現場の実感と数字の齟齬
岡山市はこれまで計画的に管路更新を進めてきた。過去には年約42キロメートル、更新率約1%という実績を示していた。しかし近年、計画の目標値や実行ペースが変わり始めた。
議会で示された“更新率0.7%”という前提は将来に重い影を落とす。市の説明では、このまま更新を続けても耐用年数を超える管は残る。残存する管は漏水や給水障害のリスクを高めるが、同時に「一斉に壊れるわけではない」と行政は冷静さを強調した。
一方、漏水事故の件数は長期的に減少している。平成26年度の322件が令和5年度には206件まで減った。更新の効果は出ているが、減少幅と今後必要な投資額のギャップが問題だ。
資金の出し方を巡る攻防
水道は本来、利用者負担で運営する公営企業だ。岡山市もその基本を踏まえている。だが議会では繰入れの議論が何度も起きた。一般会計からの支援を求める声に対し、市は当初「行わない」ときっぱり答えた。

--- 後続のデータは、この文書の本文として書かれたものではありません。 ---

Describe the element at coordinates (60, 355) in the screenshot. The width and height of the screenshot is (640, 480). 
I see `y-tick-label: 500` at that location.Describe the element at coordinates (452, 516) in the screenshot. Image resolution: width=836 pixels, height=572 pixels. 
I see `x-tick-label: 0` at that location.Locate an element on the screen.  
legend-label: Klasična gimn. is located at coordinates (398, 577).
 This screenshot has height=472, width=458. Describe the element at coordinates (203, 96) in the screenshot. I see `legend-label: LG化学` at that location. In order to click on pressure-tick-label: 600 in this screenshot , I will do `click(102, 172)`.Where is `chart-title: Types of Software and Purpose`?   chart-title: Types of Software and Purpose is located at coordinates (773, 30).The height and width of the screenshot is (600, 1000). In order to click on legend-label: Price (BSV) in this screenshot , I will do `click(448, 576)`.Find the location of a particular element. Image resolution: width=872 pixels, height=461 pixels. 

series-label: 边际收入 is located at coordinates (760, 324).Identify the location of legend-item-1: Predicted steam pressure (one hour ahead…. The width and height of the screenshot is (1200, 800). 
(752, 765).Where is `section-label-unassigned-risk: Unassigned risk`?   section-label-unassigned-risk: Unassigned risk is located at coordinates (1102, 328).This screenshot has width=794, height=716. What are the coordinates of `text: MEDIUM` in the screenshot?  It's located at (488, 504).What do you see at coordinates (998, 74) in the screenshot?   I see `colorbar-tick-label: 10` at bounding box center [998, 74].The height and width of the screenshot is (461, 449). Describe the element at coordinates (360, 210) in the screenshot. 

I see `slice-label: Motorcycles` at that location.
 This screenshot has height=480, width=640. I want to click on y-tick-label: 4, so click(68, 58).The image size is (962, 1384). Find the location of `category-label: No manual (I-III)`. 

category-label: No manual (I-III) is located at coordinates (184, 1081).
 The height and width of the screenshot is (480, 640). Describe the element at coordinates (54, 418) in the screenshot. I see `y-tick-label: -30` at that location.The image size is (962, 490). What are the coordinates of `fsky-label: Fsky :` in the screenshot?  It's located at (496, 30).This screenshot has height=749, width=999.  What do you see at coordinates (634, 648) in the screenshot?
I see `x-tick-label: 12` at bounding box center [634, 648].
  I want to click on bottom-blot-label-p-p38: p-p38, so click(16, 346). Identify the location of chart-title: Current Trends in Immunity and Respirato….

その後の質疑では態度が微妙に変化した。総務省の基準に合致する条件が整えば一般会計からの繰入れを行う余地があると説明した。完全否定から一定の条件付き容認へと揺れた。政治判断で前倒しする余地を残した形だ。
料金の議論も絡む。物価高や設備費の増大を受け、市は水道料金改定を実施した。改定案は当初の25.3%から局の工夫で20.6%まで圧縮された。だが市民負担をどう抑えるかは依然、継続課題だ。
民間委託は“選択肢”か“突破口”か
国はウオーターPPPを推進する。民間の資金やノウハウを活用し更新・維持管理を一体で進める手法だ。議会では導入の是非を巡る質問が相次いだ。
市は現時点で導入の必要はないと考えている。ただし国や他都市の動向、民間の提案内容を注視すると明言した。実効性や情報公開、料金への影響をどう担保するかが判断の鍵となる。
民営化については、首長が「職員体制と安定した収支基盤がある限り当面は考えない」と明言している。だがコストと速度をどちらに偏らせるかは、今後の政治判断次第だ。
現場が抱える時間差と選択の重さ
水道管は目に見えないインフラだ。市民が実感するのは断水や道路の噴出しだ。議場では“目に見えないリスク”をどう評価するかが争点になった。
行政は工事のスケールダウンや材料の厳選、優先順位付けで対応すると説明している。だが、投資を絞れば更新の裾野が狭まる。結果的に“安心の分配”で世代間の負担が変わる恐れがある。
耐震性の低い浄水場については、改修を急ぐ計画だ。現在の耐震化率は政令市の平均を大きく下回る。市は一連の更新を進め、一定年までに耐震化率を高める目標を掲げているが、実行には長期の資金計画と政治的意思決定が必要だ。